Toulouse shootings: France honours victims on 10th anniversary of antisemitic attacks

Toulouse shootings: France honours victims on 10th anniversary of antisemitic attacks France has held a nationwide ceremony to mark the 10th anniversary of the terror attacks in Toulouse and Montauban.

President Emmanuel Macron, as well as predecessors Nicolas Sarkozy and François Hollande, attended the official commemoration on Sunday.

Citizens also held a rally against antisemitism to support victims of the shooting inside a Jewish school.

Four people — including a rabbi, the rabbi's children, aged three and five, and an eight-year-old girl — were shot dead by an Islamist gunman inside the Ohr Torah school in Toulouse on 19 March 2012.

Days earlier, the attacker had shot and killed three French Jewish soldiers in the city and the nearby town of Montauban. The gunman — identified as 24-year-old Mohammed Merah — was shot dead by French police after a 32-hour siege at his flat three days after the school assault.

The attack was the deadliest on Jews in France in three decades and marked the advent of a new threat from French-born radicals goaded by foreign terror groups to strike their homeland.
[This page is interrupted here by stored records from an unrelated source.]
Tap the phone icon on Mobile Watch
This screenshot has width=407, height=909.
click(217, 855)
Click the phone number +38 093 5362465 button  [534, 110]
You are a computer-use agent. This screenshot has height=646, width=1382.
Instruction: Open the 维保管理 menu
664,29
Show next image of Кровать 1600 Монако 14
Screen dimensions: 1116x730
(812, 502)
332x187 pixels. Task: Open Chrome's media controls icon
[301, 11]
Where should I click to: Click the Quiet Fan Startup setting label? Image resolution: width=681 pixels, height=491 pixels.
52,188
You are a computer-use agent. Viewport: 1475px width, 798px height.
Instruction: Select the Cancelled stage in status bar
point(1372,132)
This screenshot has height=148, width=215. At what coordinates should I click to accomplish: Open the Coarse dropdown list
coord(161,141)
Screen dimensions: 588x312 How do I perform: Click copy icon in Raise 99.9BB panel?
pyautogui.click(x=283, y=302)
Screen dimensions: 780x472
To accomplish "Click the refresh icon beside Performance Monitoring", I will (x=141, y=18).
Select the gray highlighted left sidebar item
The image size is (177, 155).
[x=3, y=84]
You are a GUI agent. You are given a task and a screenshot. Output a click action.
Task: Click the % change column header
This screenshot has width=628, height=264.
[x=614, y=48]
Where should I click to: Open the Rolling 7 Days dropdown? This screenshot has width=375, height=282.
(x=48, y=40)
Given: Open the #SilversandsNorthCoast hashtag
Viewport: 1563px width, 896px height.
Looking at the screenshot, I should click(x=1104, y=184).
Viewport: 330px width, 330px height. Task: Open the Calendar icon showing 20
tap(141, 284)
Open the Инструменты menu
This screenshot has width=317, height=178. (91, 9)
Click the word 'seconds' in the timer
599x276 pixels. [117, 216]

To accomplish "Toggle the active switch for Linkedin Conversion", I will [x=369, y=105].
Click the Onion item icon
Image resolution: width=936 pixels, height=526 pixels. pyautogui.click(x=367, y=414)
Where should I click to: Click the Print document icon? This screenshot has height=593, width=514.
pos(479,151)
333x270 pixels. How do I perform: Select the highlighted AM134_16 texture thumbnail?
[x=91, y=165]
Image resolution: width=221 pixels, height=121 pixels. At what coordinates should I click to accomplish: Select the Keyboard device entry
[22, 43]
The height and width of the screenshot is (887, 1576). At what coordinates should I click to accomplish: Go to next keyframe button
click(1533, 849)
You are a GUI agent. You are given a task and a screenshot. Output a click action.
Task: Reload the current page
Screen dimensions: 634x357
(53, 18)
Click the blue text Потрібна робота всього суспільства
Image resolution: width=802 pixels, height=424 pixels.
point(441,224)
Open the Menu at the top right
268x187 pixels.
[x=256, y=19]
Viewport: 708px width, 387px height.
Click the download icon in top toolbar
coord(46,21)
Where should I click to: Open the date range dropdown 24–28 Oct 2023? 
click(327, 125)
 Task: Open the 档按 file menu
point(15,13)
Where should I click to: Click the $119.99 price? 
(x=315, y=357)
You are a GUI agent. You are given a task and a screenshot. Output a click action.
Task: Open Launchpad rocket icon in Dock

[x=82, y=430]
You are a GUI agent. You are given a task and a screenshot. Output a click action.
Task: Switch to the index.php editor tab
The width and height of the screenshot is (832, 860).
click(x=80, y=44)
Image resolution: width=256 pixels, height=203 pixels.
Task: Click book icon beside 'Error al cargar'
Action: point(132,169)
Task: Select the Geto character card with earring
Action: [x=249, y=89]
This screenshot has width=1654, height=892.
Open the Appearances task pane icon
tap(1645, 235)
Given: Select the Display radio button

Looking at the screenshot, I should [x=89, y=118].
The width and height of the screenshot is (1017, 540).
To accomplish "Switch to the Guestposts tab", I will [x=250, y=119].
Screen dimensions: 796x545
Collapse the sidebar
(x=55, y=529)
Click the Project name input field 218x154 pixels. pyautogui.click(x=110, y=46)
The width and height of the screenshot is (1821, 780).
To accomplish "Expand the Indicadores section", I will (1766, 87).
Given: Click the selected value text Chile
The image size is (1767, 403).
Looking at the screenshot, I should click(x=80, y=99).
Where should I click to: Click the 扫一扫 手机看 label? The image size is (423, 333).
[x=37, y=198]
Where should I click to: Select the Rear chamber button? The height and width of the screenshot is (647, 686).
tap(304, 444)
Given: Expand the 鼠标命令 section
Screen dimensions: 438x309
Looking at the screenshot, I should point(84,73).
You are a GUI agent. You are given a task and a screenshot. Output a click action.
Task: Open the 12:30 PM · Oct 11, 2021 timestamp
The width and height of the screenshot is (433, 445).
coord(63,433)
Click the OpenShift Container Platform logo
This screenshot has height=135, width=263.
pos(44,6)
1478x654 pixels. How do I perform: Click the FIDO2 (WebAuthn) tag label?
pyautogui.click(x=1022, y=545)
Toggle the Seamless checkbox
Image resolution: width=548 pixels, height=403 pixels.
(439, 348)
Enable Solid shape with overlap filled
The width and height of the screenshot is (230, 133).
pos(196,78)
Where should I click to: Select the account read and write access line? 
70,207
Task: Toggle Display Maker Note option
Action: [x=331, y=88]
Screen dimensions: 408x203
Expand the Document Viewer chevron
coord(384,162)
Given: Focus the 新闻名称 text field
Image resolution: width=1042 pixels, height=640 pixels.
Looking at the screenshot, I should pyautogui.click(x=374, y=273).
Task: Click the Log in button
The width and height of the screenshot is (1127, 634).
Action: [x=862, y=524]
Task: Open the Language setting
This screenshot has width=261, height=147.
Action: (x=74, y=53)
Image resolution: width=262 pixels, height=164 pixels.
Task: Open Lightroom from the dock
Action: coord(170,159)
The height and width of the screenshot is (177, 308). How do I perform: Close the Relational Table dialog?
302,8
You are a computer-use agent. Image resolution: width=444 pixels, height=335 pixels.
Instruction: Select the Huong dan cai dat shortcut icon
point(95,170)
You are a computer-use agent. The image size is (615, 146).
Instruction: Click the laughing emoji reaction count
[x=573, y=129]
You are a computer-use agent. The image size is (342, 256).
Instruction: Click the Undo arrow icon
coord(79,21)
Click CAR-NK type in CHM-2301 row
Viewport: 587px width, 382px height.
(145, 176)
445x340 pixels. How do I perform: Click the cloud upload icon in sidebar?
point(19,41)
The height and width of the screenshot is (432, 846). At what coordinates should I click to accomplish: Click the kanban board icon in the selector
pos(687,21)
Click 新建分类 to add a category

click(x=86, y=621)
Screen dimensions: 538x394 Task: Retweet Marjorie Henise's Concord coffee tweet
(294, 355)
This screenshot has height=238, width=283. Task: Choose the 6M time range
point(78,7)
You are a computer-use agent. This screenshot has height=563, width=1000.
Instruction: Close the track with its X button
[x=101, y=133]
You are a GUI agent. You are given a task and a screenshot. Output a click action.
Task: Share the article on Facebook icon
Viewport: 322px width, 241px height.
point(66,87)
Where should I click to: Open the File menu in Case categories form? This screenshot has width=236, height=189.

The man's brother, Abdelkader Merah, was later convicted in 2019 of conspiring to commit the attacks. He was handed a 30-year jail sentence by a Paris appeals court.

The defendant denied any involvement in his brother’s 10-day killing spree, which shocked the nation and is widely seen as a precursor to the 2015 Charlie Hebdo and Bataclan attacks.

Since the 2012 Toulouse attack, antisemitic attacks have been on the rise in France. In April 2017, Sarah Halimi, 65, was beaten and thrown out of her apartment window to her death by her Muslim neighbour. Almost a year later in March 2018, an 85-year-old Jewish woman, Mireille Knoll, was murdered in her apartment.

France "will never let antisemitism pass," said French Republican presidential candidate Valérie Pécresse during a visit to Toulouse on Friday.

"He who committed this barbaric attack wanted to attack the Jews of France and through them France, because when you kill a Jew of France, a Jewish child, it is France that is attacked," Pécresse said.

"France is fraternity, humanity, France will always remain standing and will never let antisemitism pass."